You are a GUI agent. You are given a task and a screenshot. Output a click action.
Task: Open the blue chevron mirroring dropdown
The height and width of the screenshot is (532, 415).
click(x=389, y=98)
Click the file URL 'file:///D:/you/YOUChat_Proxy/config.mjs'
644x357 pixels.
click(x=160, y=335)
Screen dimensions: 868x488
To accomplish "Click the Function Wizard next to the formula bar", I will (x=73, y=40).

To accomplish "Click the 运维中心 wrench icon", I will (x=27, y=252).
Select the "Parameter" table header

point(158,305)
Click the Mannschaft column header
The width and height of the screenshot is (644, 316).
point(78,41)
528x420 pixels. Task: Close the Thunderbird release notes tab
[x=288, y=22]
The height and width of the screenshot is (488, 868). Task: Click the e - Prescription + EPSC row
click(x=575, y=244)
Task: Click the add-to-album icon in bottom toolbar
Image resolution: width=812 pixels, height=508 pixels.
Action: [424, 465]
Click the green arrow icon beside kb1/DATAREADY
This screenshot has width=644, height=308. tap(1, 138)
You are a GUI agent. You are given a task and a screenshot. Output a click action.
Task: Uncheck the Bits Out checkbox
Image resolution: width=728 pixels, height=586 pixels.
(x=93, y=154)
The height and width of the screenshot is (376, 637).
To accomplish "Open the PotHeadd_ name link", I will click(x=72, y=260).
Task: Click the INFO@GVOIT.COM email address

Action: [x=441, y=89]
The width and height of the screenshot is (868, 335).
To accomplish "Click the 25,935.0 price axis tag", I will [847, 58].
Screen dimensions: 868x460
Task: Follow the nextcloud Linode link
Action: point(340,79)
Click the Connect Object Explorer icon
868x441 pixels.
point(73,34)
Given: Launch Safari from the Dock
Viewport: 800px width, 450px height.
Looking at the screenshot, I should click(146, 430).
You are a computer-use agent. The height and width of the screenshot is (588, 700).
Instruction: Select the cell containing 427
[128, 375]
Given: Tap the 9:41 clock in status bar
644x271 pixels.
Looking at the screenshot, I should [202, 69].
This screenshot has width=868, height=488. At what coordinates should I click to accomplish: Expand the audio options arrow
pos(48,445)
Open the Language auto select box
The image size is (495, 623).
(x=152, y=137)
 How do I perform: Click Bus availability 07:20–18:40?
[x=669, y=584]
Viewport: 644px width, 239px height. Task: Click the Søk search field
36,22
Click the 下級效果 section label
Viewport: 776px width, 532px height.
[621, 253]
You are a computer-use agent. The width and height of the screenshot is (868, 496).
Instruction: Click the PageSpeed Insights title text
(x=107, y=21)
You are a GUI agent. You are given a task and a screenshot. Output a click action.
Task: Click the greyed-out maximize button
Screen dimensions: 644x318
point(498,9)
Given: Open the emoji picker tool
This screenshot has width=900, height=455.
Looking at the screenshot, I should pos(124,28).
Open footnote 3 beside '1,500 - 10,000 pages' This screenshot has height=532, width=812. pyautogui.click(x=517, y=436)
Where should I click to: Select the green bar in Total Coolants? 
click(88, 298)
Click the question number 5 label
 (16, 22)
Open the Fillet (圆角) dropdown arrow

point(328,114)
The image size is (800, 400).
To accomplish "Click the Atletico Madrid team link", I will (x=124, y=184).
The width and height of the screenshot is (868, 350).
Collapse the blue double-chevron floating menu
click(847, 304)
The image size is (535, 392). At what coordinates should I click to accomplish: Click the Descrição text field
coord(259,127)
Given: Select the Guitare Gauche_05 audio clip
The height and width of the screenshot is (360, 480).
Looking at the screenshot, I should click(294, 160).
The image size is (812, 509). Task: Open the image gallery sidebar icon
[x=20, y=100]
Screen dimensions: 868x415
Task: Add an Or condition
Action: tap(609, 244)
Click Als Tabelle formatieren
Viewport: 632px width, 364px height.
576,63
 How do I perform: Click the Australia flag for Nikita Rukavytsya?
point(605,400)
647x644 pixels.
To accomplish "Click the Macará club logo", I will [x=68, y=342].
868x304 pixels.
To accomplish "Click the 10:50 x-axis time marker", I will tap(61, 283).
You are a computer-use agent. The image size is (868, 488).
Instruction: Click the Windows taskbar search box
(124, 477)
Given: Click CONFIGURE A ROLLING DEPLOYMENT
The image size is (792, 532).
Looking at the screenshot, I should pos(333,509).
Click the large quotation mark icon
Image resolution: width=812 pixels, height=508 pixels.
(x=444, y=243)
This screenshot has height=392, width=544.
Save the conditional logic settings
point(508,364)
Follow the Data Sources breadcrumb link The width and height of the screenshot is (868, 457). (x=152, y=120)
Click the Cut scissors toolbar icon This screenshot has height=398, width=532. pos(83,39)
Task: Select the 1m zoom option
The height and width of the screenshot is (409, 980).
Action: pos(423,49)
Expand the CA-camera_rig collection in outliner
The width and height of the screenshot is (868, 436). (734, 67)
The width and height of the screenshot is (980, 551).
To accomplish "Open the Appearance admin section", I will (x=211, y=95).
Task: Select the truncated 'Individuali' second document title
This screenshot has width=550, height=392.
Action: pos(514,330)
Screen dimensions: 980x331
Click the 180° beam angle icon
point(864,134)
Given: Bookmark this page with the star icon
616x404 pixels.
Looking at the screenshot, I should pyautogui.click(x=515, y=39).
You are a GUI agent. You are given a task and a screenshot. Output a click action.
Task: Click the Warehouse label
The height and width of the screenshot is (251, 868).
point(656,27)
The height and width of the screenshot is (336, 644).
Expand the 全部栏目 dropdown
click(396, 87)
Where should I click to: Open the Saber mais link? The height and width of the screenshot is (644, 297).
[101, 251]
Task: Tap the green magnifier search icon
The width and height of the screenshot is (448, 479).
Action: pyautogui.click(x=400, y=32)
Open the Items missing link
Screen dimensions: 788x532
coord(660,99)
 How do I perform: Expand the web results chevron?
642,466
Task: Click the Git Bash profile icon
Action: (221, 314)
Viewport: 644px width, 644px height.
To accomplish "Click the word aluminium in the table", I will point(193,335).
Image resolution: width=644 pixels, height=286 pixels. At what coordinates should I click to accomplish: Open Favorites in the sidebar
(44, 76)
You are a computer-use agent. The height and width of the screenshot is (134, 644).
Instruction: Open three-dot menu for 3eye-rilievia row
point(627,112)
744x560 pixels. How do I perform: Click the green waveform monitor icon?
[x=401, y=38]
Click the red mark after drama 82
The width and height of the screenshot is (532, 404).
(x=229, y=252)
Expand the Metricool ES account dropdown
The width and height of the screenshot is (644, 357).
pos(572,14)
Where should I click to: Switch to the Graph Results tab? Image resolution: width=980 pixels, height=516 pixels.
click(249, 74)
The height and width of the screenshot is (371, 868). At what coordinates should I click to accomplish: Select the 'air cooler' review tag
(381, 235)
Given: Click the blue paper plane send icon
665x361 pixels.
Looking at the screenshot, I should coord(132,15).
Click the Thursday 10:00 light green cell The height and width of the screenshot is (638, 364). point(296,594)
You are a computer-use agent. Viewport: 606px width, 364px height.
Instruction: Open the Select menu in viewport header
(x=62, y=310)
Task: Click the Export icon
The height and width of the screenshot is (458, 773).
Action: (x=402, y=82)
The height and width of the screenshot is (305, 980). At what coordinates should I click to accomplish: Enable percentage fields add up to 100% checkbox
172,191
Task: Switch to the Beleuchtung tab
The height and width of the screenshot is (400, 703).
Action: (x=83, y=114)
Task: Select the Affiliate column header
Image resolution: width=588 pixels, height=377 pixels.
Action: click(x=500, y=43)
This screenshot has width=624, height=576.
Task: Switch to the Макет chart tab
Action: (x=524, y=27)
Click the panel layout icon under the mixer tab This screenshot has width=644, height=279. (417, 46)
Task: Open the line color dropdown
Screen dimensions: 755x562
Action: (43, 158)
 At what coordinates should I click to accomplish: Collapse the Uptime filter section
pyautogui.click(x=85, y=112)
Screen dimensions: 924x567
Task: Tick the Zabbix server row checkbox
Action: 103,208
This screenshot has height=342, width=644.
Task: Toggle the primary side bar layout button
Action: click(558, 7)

******************************

● Task item
In the records above, locate every line with the string "toolbar" and copy it.

● Response to the task
Task: Click the add-to-album icon in bottom toolbar
Click the Cut scissors toolbar icon This screenshot has height=398, width=532. pos(83,39)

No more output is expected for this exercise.